Affordability is not just financial, it’s emotional too. Take the example of opportunity costs.
HBO Max is only $9.99/month. But if my goal was to focus more on my writing, can I afford to give away even more of my attention? (I’ll just bum Last of Us off of my girlfriend’s parents).
This is why payment plans and the trendy buy-now-pay-later options can be a slippery slope.
That’s because they hide another measure: total cost.
Affordable relative to total cost
One tip that’ll save you time and stress: it’s rarely worth going out of your way to get cheaper gas.
One time, I found myself deciding whether I should drive 3 miles to save 30 cents per gallon on gas. My brain could not help but “see” the difference between $4.49 and $4.19.
My hybrid’s only got 10 gallons. Driving out of my way to fill up cheaper would cost (drumroll…) a whopping $3. I could afford that.
On the other hand, people spend more than they should because they don’t consider total cost.
When you buy a car, it’s not just the sticker price you pay. You’ll also pay for tax, DMV fees, and costs of operating the car like insurance, gas, and parking. This term is called “total cost of ownership” and you can search it for different car brands – there’s a reason why this information is not commonly highlighted ;)
So it’s not “can I afford this car now?”
Total cost gets you to think “can I afford this car on an ongoing basis?”
Can you afford not to do this?
Back to that example of the $20,000 flight.
If I think this might be the last international trip I take, then I’d almost certainly pay the expense, no matter how extravagant it seems.
We don’t need such extreme examples to consider that there are better and worse times to spend money in life.
It’s better to spend money on experiences when you have your youth and health.
How likely do you want to take a red eye and hike Macchu Picchu 2 decades from now?
My best travel experiences were when I traveled when I was poor. I had less money, had to be more creative, and I felt more connected to other travelers staying at hostels and doing free walking tours, vs being holed up in a nice hotel room.
Think of affordability in terms of “return on experience.”
You might only take a trip once, but end up talking about it for the rest of your life.
Those are memory dividends you get from that experience.
So if there’s a chance, an opportunity to do something you’ve wanted…consider that something is more “affordable” now, because it might be less affordable later.
This isn’t to say YOLO and blow through your savings. It’s using your time and life force as a way to measure if you should invest in an experience.
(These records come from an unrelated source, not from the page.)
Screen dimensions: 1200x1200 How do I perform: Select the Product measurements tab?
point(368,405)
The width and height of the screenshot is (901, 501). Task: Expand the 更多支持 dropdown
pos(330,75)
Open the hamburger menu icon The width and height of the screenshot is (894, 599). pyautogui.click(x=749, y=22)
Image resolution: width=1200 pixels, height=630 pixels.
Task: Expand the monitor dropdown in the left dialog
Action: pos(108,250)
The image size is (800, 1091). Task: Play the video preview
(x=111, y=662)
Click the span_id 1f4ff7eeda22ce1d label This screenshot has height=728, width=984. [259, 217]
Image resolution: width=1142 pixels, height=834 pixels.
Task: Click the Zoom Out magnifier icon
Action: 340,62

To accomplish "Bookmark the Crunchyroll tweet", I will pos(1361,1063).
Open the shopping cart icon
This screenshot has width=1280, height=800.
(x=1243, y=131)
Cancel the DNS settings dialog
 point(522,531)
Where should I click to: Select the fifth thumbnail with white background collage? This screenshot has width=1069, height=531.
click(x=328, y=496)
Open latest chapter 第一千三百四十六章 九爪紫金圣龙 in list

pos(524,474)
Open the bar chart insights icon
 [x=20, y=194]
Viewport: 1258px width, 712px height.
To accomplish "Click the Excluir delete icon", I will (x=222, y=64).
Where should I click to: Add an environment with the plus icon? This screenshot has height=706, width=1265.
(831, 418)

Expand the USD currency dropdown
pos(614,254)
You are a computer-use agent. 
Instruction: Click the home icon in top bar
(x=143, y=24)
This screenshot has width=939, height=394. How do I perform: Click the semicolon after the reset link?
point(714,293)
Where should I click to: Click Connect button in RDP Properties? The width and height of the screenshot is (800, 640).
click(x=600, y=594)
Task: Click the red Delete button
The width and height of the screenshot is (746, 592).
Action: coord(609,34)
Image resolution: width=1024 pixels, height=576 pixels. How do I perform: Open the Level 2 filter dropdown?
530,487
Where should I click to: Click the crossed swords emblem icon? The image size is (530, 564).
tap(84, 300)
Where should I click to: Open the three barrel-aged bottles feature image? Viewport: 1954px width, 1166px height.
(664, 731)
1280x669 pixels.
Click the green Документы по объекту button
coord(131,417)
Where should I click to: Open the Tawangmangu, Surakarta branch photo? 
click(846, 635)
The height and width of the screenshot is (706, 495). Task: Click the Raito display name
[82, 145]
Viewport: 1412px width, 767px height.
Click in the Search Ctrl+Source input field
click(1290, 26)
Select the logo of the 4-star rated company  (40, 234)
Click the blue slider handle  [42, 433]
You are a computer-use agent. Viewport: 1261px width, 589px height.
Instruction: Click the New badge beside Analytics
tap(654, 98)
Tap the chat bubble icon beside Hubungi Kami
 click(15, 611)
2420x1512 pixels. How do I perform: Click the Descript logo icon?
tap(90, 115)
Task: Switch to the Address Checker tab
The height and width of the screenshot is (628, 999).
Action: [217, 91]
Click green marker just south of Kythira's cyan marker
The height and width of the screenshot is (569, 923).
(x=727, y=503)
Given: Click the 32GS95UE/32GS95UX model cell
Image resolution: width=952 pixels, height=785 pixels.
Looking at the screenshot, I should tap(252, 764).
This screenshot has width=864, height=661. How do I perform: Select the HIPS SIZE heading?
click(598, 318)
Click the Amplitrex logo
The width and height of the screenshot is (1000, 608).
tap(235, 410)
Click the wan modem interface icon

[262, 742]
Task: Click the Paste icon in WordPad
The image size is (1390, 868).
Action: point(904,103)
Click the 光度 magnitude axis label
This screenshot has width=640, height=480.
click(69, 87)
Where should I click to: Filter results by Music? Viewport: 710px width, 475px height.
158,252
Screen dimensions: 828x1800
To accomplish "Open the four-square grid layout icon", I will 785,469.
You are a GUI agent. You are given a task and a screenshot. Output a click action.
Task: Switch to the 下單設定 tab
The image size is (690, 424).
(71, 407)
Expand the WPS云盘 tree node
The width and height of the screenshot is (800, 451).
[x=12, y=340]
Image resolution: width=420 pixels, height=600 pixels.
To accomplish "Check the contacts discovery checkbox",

Make relativity your new financial tool
The personal finance world espouses many strong opinions about what is “affordable.”
Some people tell you to skip the expensive Starbucks coffee and invest it instead.
Dave Ramsey tells you to never spend on a credit card, because debt is the devil.
Blogger Financial Samurai suggests you should only buy a car if it’s less than 1/10th of your annual salary.
These are all built around the notion of what is affordable.
Money is like water, fluid and ever changing. So we need to organize it somehow.
Affordability is just about putting bounds on money to help us make financial sense of the world.
This is even more helpful if you’ve inherited financial beliefs that stress you out about money.
Your parents, peers or other financial influences in your life probably had different relative measures, unspoken in their head. All measures that they might project onto you.
The immigrant mom might measure things relative to her home country (like my mom did), and the tech worker might measure things relative to their annual bonus.
This is where personal finance gets fun, because you get to make up the rules.
I hope that the tool of using relative measures helps you feel like you’re the CEO of your life.